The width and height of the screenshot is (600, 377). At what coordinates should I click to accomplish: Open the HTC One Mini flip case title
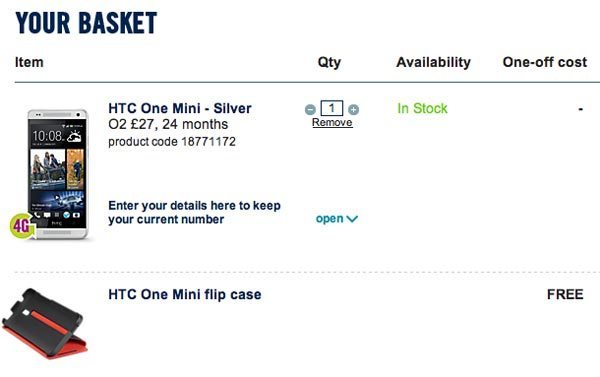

★ ★ ★ ★ ★ ★ ★

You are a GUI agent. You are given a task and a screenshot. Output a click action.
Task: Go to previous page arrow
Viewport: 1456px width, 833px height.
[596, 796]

★ ★ ★ ★ ★ ★ ★

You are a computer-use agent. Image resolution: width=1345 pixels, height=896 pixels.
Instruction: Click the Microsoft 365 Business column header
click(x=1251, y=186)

★ ★ ★ ★ ★ ★ ★

** WHAT YOU ARE ASKED TO DO **
Print the lines verbatim from the line containing "You are a computer-use" through the line containing "click(x=1251, y=186)", including both of those lines and nothing else.

** SOLUTION TO THE EXERCISE **
You are a computer-use agent. Image resolution: width=1345 pixels, height=896 pixels.
Instruction: Click the Microsoft 365 Business column header
click(x=1251, y=186)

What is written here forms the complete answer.